Hindu physicians employed all five senses in diagnosis. Hearing was used to distinguish the nature of the breathing, alteration in voice, and the grinding sound produced by the rubbing together of broken ends of bones. They appear to have had a good clinical sense, and their discourses on prognosis contain acute references to symptoms that have grave import. Magical beliefs still persisted, however, until late in the classical period; thus, the prognosis could be affected by such fortuitous factors as the cleanliness of the messenger sent to fetch the physician, the nature of his conveyance, or the types of persons the physician met on his journey to the patient.

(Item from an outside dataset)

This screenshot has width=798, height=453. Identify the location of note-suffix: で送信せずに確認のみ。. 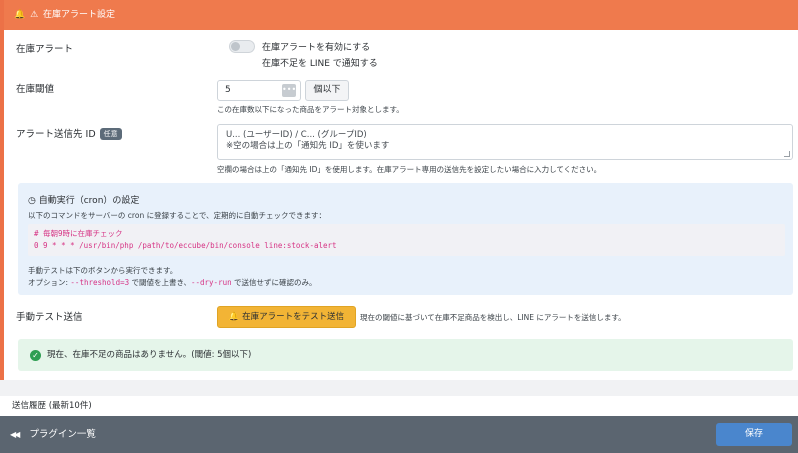
(274, 282).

Dietetic treatment was important and preceded any medicinal treatment. Fats were much used, internally and externally. The most important methods of active treatment were referred to as the “five procedures”: the administration of emetics, purgatives, water enemas, oil enemas, and sneezing powders. Inhalations were frequently administered, as were leeching, cupping, and bleeding.

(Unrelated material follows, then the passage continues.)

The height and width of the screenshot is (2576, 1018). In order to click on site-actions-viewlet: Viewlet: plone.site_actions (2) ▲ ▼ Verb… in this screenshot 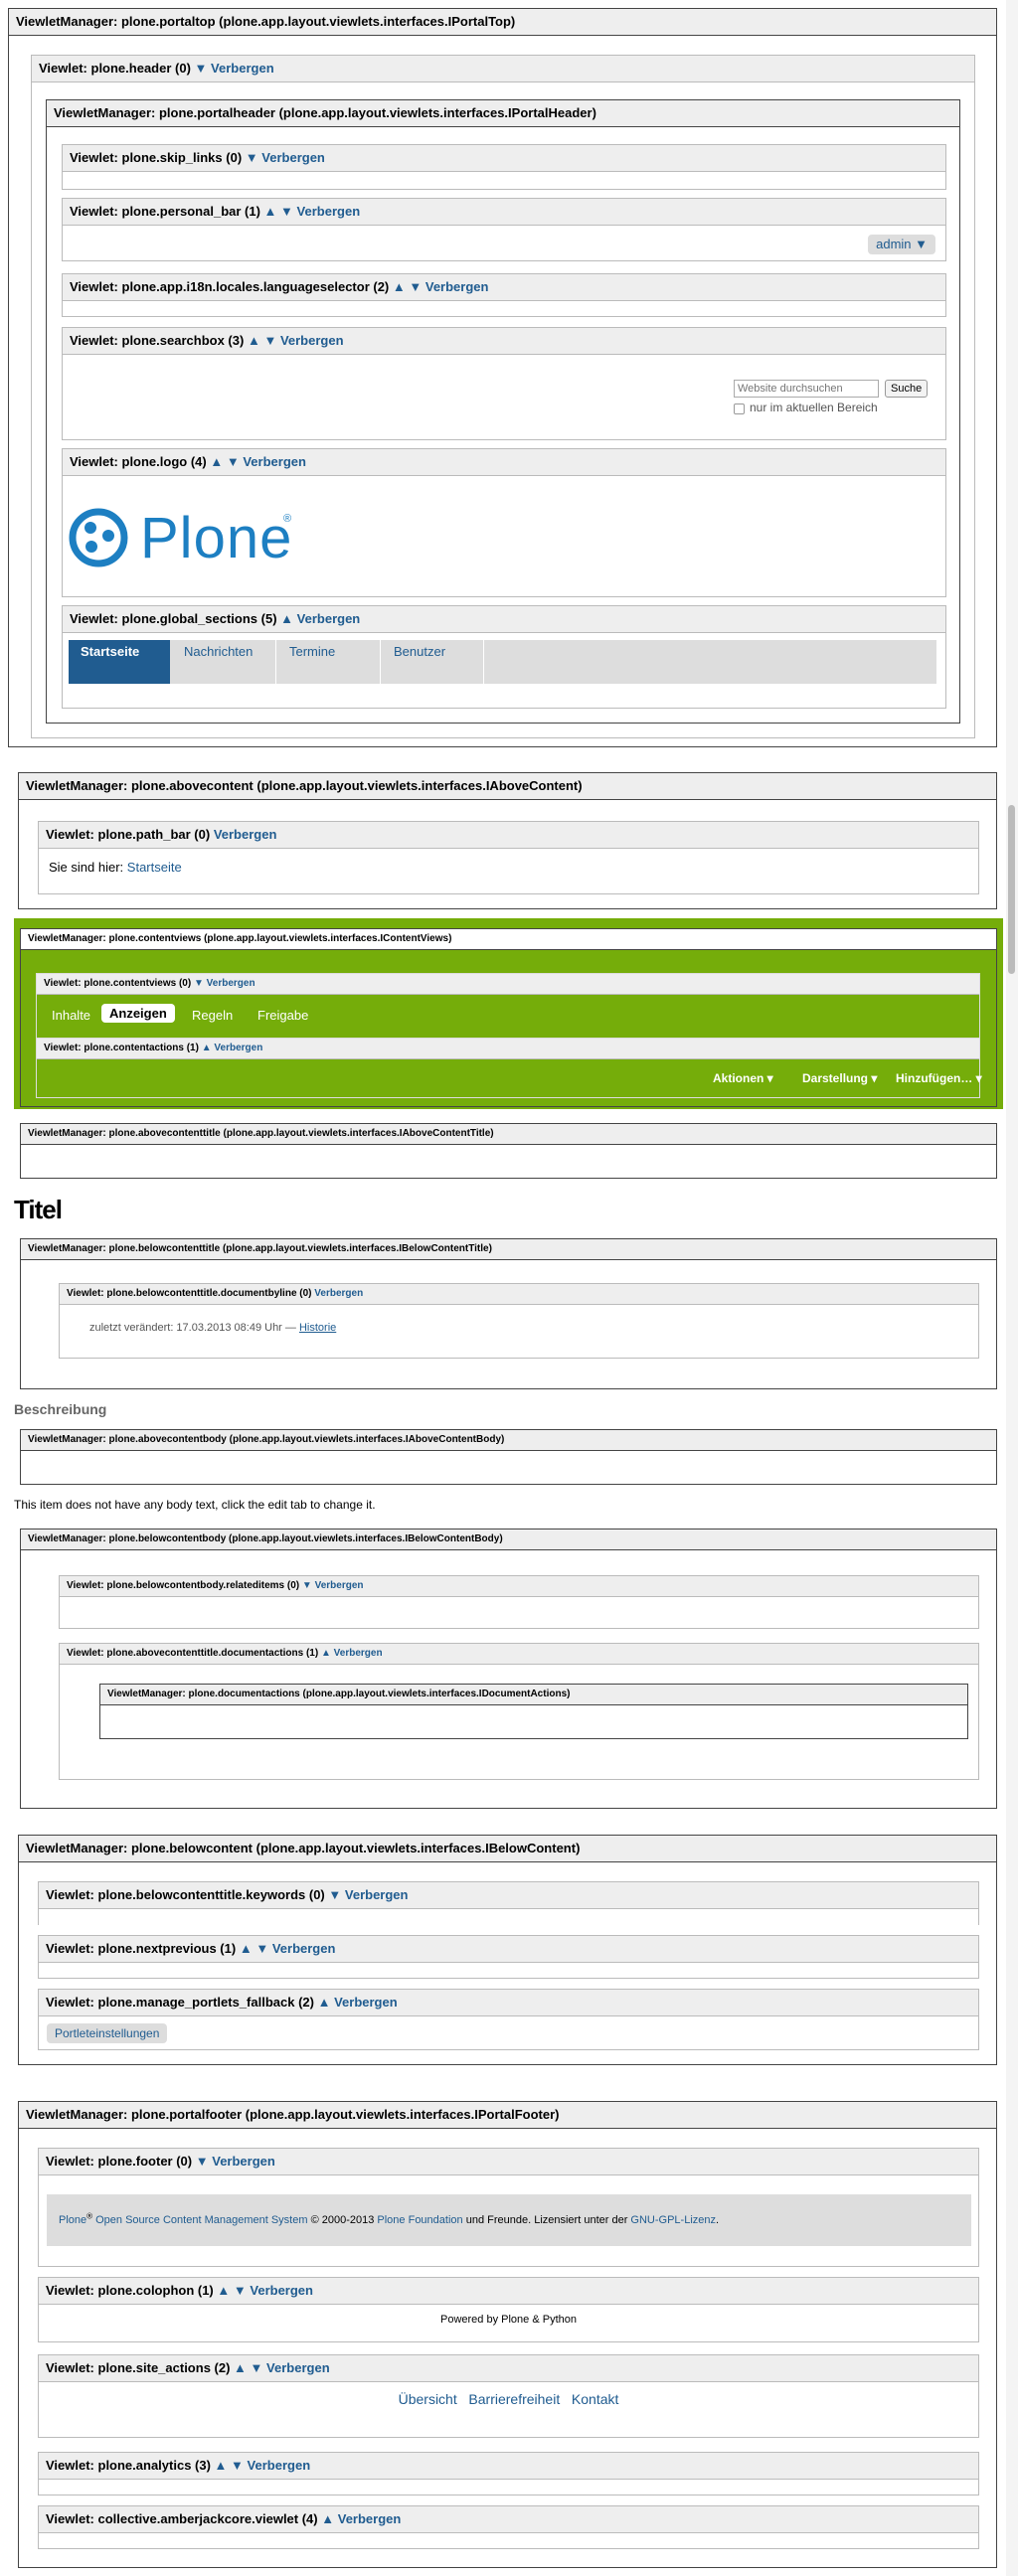, I will do `click(508, 2396)`.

The Indian materia medica was extensive and consisted mainly of vegetable drugs, all of which were from indigenous plants. Charaka knew 500 medicinal plants, and Sushruta knew 760. But animal remedies (such as the milk of various animals, bones, gallstones) and minerals (sulfur, arsenic, lead, copper sulfate, gold) were also employed. The physicians collected and prepared their own vegetable drugs. Among those that eventually appeared in Western pharmacopoeias were cardamom and cinnamon.
As a result of the strict religious beliefs of the Hindus, hygienic measures were important in treatment. Two meals a day were decreed, with indications of the nature of the diet, the amount of water to be drunk before and after the meal, and the use of condiments. Bathing and care of the skin were carefully prescribed, as were cleansing of the teeth with twigs from named trees, anointing of the body with oil, and the use of eyewashes.

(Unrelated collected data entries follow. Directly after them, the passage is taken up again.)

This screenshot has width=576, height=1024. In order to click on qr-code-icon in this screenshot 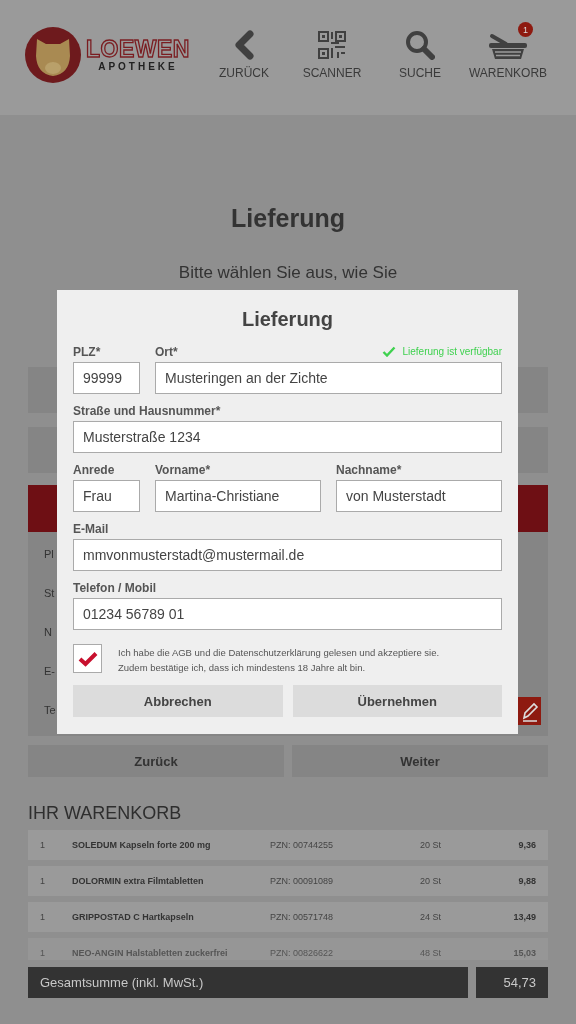, I will do `click(332, 45)`.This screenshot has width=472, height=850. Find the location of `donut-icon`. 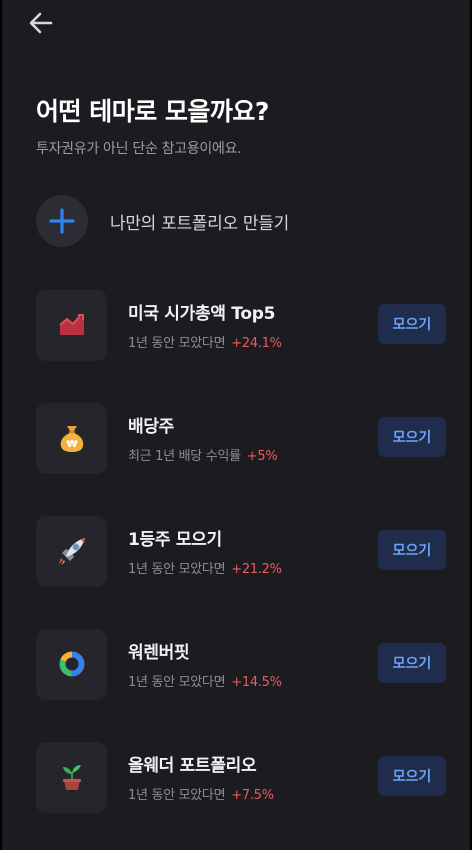

donut-icon is located at coordinates (72, 664). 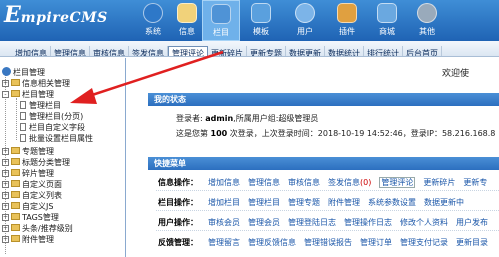 I want to click on red-annotation-arrow, so click(x=147, y=77).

In surgery, ancient Hindu medicine reached its zenith. Operations performed by Hindu surgeons included excision of tumours, incision and draining of abscesses, punctures to release fluid in the abdomen, extraction of foreign bodies, repair of anal fistulas, splinting of fractures, amputations, cesarean sections, and stitching of wounds.
A broad array of surgical instruments were used. According to Sushruta, the surgeon should be equipped with 20 sharp and 101 blunt instruments of various descriptions. The instruments were largely of steel. Alcohol seems to have been used as a narcotic during operations, and bleeding was stopped by hot oils and tar.
In two types of operations especially, the Hindus were outstanding. Stone in the bladder (vesical calculus) was common in ancient India, and the surgeons frequently removed the stones by lateral lithotomy. They also introduced plastic surgery. Amputation of the nose was one of the prescribed punishments for adultery, and repair was carried out by cutting from the patient’s cheek or forehead a piece of tissue of the required size and shape and applying it to the stump of the nose. The results appear to have been tolerably satisfactory, and the modern operation is certainly derived indirectly from this ancient source. Hindu surgeons also operated on cataracts by couching, or displacing the lens to improve vision.